Fußball

Drei Absagen, kommt Zidane? Nagelsmann setzt den FC Bayern massiv unter Stress

Max Eberl steht nun unter einem gewaltigen Handlungsdruck.

Max Eberl steht nun unter einem gewaltigen Handlungsdruck.

(Foto: dpa)

Der FC Bayern steuert mit Trainer Thomas Tuchel in der Champions League doch noch auf ein versöhnliches Ende des gemeinsamen Wegs zu. Im Sommer ist bekanntermaßen Schluss, ein neuer Coach muss her. Zwei Top-Kandidaten fallen weg, wer kann es nun also richten?

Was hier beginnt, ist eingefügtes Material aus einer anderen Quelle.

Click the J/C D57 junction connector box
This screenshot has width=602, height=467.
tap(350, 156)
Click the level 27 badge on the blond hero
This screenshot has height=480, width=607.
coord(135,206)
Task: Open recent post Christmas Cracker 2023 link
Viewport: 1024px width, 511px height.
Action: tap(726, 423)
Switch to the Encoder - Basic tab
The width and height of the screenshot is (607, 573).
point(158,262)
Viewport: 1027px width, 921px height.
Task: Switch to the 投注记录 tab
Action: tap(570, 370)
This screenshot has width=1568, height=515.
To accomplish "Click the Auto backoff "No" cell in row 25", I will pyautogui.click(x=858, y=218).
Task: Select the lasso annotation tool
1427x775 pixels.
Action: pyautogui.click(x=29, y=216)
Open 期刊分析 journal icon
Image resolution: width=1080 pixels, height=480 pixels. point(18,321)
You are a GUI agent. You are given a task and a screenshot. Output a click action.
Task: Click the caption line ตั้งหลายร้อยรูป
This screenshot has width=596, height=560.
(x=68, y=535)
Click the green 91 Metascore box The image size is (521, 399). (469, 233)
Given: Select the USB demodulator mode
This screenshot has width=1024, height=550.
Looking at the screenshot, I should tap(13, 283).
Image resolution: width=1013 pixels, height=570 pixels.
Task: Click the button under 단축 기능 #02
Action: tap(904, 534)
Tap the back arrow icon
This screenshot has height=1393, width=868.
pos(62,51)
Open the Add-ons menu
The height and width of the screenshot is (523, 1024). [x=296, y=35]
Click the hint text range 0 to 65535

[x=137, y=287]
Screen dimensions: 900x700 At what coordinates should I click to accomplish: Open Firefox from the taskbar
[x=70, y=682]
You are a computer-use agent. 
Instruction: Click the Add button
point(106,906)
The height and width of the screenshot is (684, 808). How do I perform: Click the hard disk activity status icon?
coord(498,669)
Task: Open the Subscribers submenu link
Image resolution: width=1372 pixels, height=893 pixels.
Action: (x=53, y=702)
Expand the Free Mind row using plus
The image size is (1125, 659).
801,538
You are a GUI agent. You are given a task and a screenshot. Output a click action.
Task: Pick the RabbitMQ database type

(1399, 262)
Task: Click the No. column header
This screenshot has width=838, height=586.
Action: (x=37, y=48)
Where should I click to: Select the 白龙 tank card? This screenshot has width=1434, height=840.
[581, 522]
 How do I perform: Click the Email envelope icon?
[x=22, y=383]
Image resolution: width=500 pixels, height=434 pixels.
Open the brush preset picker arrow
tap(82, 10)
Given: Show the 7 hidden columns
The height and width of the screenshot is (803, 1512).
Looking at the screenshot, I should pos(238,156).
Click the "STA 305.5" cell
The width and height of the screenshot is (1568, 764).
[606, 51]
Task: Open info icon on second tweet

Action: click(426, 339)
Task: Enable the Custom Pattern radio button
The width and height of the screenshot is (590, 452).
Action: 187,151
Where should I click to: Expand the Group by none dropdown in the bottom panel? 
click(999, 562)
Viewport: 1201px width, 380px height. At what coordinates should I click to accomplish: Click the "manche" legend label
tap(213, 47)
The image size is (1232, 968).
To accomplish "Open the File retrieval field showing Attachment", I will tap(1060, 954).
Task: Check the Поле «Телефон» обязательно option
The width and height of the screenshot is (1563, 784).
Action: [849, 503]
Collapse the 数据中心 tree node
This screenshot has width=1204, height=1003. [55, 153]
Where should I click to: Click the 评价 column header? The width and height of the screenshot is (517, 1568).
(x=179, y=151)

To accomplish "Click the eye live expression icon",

Für einen Moment konnte man vergessen, dass die Beziehung zwischen Trainer Thomas Tuchel und dem FC Bayern in diesem Sommer zu Ende geht. Nachdem der FC Arsenal am Mittwochabend aus dem Viertelfinale der Champions League gekegelt worden war, postete die Social-Media-Abteilung des Klubs ein Foto aus der Kabine. Im Vordergrund der vor Kraft und Glück strotzende Tuchel, dahinter die jubelnde Mannschaft des FC Bayern. Ein Kollektiv voller Selbstvertrauen. Eine Einheit, die bereit ist, das ganz große Ding zu drehen.

Das Finale im Wembley-Stadion, der Triumph in der Königsklasse, ist das letzte Ziel dieser Beziehung, die im Sommer ihr Ende findet. Beschlossen worden war das bereits am 21. Februar, die Münchner hatten sich drei Tage zuvor beim VfL Bochum blamiert, eine Führung aus der Hand gegeben und 3:2 verloren. Tuchel wirkte abermals ratlos. So ratlos, dass die Führung keinen weiteren Weg zum Erfolg sah. Nicht alles wurde danach besser. Vor allem nicht in der Fußball-Bundesliga. Doch wie die Mannschaft durch Europa rauscht, wie der plötzlich rücksichtslose Coach meisterhafte Taktiken findet und die Spieler das auf beeindruckende Weise mit Leben füllen, das wirft dann doch die Frage auf: Wirklich alles richtig gemacht?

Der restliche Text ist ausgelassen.